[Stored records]

..............................

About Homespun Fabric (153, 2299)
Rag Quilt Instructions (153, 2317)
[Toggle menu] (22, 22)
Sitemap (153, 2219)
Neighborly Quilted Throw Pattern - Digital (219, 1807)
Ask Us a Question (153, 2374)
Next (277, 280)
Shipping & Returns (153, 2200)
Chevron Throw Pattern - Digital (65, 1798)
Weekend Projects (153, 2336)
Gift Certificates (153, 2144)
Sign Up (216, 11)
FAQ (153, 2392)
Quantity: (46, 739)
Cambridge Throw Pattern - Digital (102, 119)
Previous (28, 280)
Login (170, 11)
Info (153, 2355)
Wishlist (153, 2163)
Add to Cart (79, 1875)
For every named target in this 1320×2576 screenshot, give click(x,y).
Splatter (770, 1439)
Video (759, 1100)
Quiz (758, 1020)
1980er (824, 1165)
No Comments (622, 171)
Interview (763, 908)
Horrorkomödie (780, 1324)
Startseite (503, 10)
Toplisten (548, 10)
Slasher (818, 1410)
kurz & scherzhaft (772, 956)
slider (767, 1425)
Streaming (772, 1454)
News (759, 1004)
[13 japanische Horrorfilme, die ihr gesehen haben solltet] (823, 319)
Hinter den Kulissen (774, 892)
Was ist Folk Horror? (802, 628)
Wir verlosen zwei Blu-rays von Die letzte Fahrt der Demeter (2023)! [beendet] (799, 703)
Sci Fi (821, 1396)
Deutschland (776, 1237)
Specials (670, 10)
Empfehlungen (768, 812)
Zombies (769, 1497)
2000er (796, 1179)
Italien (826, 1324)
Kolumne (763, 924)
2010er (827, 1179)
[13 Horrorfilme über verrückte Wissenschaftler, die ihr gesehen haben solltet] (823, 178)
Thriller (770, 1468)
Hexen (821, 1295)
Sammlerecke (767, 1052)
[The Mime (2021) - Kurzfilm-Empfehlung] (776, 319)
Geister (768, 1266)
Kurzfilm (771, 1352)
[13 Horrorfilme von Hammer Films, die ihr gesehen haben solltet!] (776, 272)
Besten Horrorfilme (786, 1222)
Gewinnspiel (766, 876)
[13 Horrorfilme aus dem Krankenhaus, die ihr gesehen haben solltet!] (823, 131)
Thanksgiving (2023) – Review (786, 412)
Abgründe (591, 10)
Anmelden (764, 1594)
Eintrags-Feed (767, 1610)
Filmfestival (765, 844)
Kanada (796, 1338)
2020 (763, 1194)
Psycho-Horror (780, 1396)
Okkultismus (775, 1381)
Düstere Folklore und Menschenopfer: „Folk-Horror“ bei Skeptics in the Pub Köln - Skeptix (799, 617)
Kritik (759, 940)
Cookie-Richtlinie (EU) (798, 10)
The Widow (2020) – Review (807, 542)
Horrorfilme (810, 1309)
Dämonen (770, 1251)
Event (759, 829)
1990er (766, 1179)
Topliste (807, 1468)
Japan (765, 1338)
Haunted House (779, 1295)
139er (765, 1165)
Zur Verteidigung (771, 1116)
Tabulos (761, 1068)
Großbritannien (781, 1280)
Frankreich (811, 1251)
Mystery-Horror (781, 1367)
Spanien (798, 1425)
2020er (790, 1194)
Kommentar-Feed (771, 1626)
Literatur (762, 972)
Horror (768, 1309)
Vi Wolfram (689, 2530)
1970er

..............................

WHAT IS REQUIRED
What you return must match the data above character for character.

TASK RESPONSE
About Homespun Fabric (153, 2299)
Rag Quilt Instructions (153, 2317)
[Toggle menu] (22, 22)
Sitemap (153, 2219)
Neighborly Quilted Throw Pattern - Digital (219, 1807)
Ask Us a Question (153, 2374)
Next (277, 280)
Shipping & Returns (153, 2200)
Chevron Throw Pattern - Digital (65, 1798)
Weekend Projects (153, 2336)
Gift Certificates (153, 2144)
Sign Up (216, 11)
FAQ (153, 2392)
Quantity: (46, 739)
Cambridge Throw Pattern - Digital (102, 119)
Previous (28, 280)
Login (170, 11)
Info (153, 2355)
Wishlist (153, 2163)
Add to Cart (79, 1875)
For every named target in this 1320×2576 screenshot, give click(x,y).
Splatter (770, 1439)
Video (759, 1100)
Quiz (758, 1020)
1980er (824, 1165)
No Comments (622, 171)
Interview (763, 908)
Horrorkomödie (780, 1324)
Startseite (503, 10)
Toplisten (548, 10)
Slasher (818, 1410)
kurz & scherzhaft (772, 956)
slider (767, 1425)
Streaming (772, 1454)
News (759, 1004)
[13 japanische Horrorfilme, die ihr gesehen haben solltet] (823, 319)
Hinter den Kulissen (774, 892)
Was ist Folk Horror? (802, 628)
Wir verlosen zwei Blu-rays von Die letzte Fahrt der Demeter (2023)! [beendet] (799, 703)
Sci Fi (821, 1396)
Deutschland (776, 1237)
Specials (670, 10)
Empfehlungen (768, 812)
Zombies (769, 1497)
2000er (796, 1179)
Italien (826, 1324)
Kolumne (763, 924)
2010er (827, 1179)
[13 Horrorfilme über verrückte Wissenschaftler, die ihr gesehen haben solltet] (823, 178)
Thriller (770, 1468)
Hexen (821, 1295)
Sammlerecke (767, 1052)
[The Mime (2021) - Kurzfilm-Empfehlung] (776, 319)
Geister (768, 1266)
Kurzfilm (771, 1352)
[13 Horrorfilme von Hammer Films, die ihr gesehen haben solltet!] (776, 272)
Besten Horrorfilme (786, 1222)
Gewinnspiel (766, 876)
[13 Horrorfilme aus dem Krankenhaus, die ihr gesehen haben solltet!] (823, 131)
Thanksgiving (2023) – Review (786, 412)
Abgründe (591, 10)
Anmelden (764, 1594)
Eintrags-Feed (767, 1610)
Filmfestival (765, 844)
Kanada (796, 1338)
2020 (763, 1194)
Psycho-Horror (780, 1396)
Okkultismus (775, 1381)
Düstere Folklore und Menschenopfer: „Folk-Horror“ bei Skeptics in the Pub Köln - Skeptix (799, 617)
Kritik (759, 940)
Cookie-Richtlinie (EU) (798, 10)
The Widow (2020) – Review (807, 542)
Horrorfilme (810, 1309)
Dämonen (770, 1251)
Event (759, 829)
1990er (766, 1179)
Topliste (807, 1468)
Japan (765, 1338)
Haunted House (779, 1295)
139er (765, 1165)
Zur Verteidigung (771, 1116)
Tabulos (761, 1068)
Großbritannien (781, 1280)
Frankreich (811, 1251)
Mystery-Horror (781, 1367)
Spanien (798, 1425)
2020er (790, 1194)
Kommentar-Feed (771, 1626)
Literatur (762, 972)
Horror (768, 1309)
Vi Wolfram (689, 2530)
1970er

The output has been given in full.